## Your goal
What you return must be the lines of the data that hold the word "Task".
○ ○ ○ ○ ○ ○ ○
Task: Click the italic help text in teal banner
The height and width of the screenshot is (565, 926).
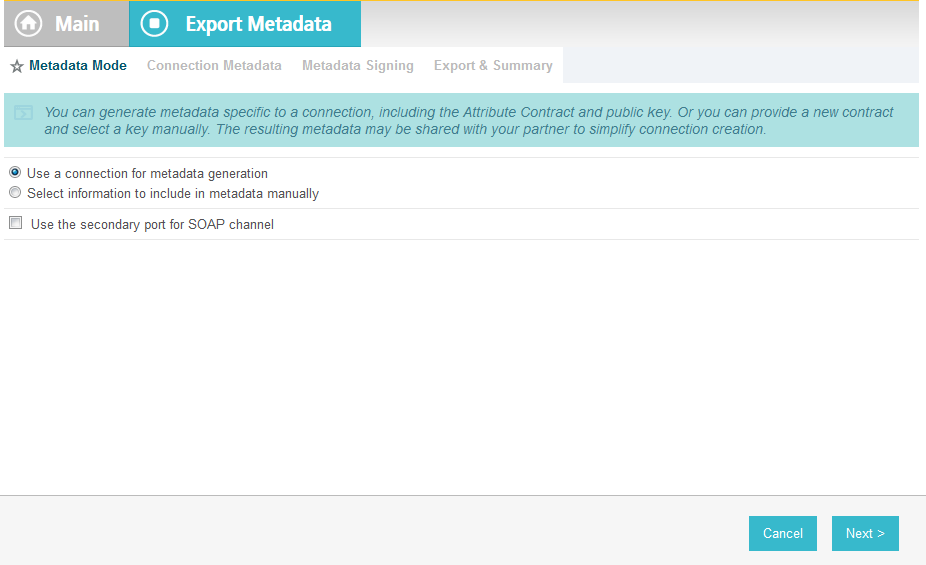Action: [469, 120]
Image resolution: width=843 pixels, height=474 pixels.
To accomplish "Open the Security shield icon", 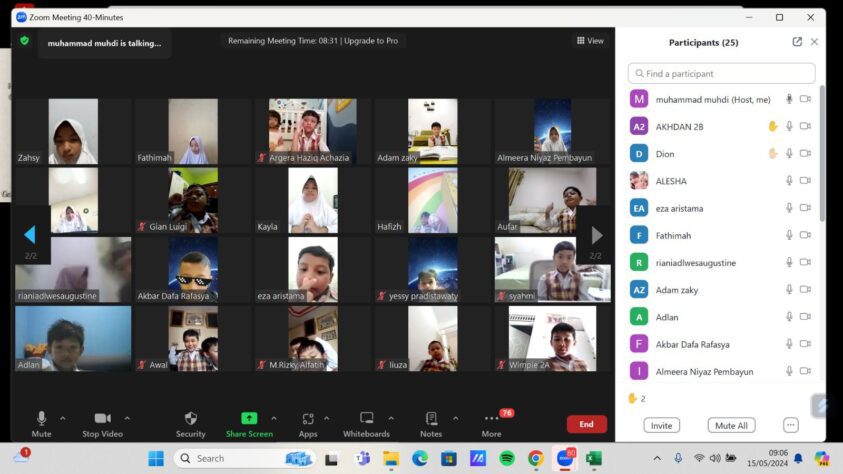I will [190, 418].
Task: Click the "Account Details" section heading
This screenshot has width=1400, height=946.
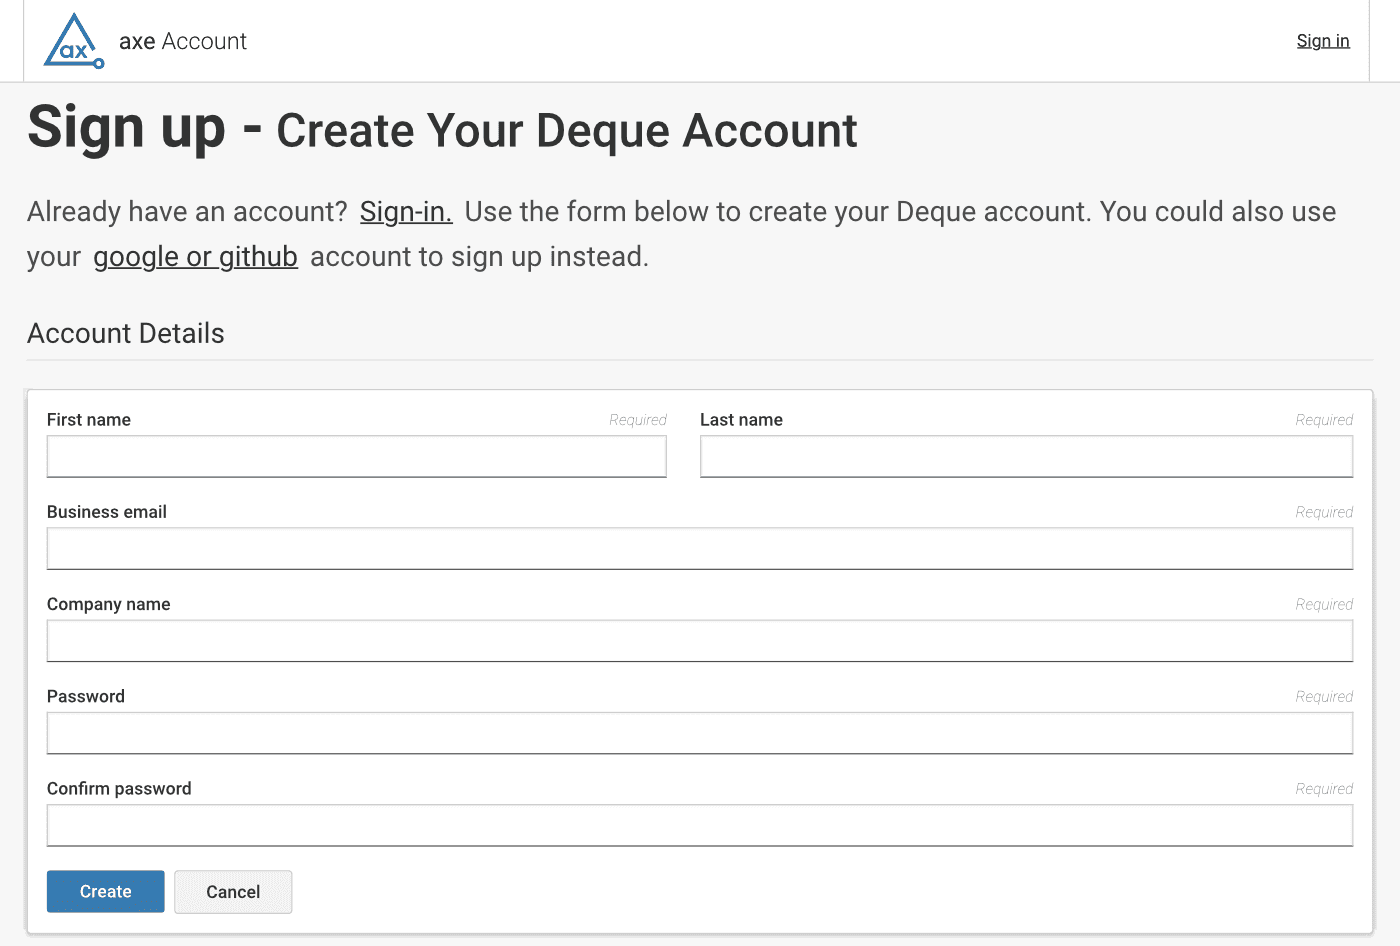Action: [x=126, y=334]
○ ○ ○ ○ ○ ○ ○
## Worked solution
Task: Click the italic help text in teal banner
Task: Click the "Account Details" section heading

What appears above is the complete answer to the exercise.